Data entries
· · · · · · ·

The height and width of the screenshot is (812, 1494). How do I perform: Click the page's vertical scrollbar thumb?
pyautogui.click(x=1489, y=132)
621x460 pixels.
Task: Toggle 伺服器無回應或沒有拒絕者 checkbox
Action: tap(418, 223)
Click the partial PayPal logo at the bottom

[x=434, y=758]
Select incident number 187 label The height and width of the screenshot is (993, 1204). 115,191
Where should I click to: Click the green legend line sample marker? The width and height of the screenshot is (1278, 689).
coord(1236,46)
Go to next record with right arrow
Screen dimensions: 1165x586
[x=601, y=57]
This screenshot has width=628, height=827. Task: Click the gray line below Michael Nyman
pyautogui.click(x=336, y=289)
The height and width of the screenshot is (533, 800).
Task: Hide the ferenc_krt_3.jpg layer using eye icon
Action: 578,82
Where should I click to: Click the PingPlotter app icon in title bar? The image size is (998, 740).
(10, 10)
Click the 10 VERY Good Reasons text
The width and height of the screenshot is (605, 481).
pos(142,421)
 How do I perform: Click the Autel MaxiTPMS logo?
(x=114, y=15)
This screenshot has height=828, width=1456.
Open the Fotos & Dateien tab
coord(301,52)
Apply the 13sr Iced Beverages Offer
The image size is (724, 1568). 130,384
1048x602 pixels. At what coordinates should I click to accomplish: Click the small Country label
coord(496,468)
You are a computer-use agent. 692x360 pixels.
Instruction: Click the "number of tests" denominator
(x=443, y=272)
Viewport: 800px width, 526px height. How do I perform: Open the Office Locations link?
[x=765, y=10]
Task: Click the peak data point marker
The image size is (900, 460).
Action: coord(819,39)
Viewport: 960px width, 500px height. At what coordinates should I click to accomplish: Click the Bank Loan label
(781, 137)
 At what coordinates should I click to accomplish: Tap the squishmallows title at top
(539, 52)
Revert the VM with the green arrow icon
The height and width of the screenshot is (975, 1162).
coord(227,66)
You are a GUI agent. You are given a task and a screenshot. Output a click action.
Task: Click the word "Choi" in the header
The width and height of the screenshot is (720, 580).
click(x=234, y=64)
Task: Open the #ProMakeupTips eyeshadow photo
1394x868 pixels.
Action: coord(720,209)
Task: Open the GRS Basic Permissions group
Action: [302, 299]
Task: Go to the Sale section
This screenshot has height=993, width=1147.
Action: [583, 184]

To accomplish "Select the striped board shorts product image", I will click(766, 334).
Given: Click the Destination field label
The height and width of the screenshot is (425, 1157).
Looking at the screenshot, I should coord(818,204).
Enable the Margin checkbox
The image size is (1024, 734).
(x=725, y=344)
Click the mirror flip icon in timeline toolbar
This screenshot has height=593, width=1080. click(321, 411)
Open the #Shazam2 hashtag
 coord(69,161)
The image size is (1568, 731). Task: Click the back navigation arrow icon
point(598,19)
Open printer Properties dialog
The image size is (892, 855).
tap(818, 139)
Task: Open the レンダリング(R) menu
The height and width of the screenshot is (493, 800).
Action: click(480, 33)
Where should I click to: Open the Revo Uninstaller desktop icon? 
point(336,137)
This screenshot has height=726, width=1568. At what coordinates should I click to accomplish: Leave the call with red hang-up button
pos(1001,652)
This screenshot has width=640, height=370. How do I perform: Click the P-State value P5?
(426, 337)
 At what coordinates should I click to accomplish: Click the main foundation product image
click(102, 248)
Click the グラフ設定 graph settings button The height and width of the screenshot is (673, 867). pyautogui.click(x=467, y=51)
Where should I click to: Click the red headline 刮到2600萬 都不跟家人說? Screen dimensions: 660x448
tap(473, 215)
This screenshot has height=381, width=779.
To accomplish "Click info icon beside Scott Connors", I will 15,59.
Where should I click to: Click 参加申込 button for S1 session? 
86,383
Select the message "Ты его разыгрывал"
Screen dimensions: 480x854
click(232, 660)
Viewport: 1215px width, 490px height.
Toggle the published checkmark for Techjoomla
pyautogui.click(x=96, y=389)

· · · · · · ·

▸ **TRY IT**
Return exactly the lines of the data, and only those, from the line with "Click the グラフ設定" through the last line, inclusive.

▸ **WRITTEN REPLY**
Click the グラフ設定 graph settings button The height and width of the screenshot is (673, 867). pyautogui.click(x=467, y=51)
Where should I click to: Click the red headline 刮到2600萬 都不跟家人說? Screen dimensions: 660x448
tap(473, 215)
This screenshot has height=381, width=779.
To accomplish "Click info icon beside Scott Connors", I will 15,59.
Where should I click to: Click 参加申込 button for S1 session? 
86,383
Select the message "Ты его разыгрывал"
Screen dimensions: 480x854
click(232, 660)
Viewport: 1215px width, 490px height.
Toggle the published checkmark for Techjoomla
pyautogui.click(x=96, y=389)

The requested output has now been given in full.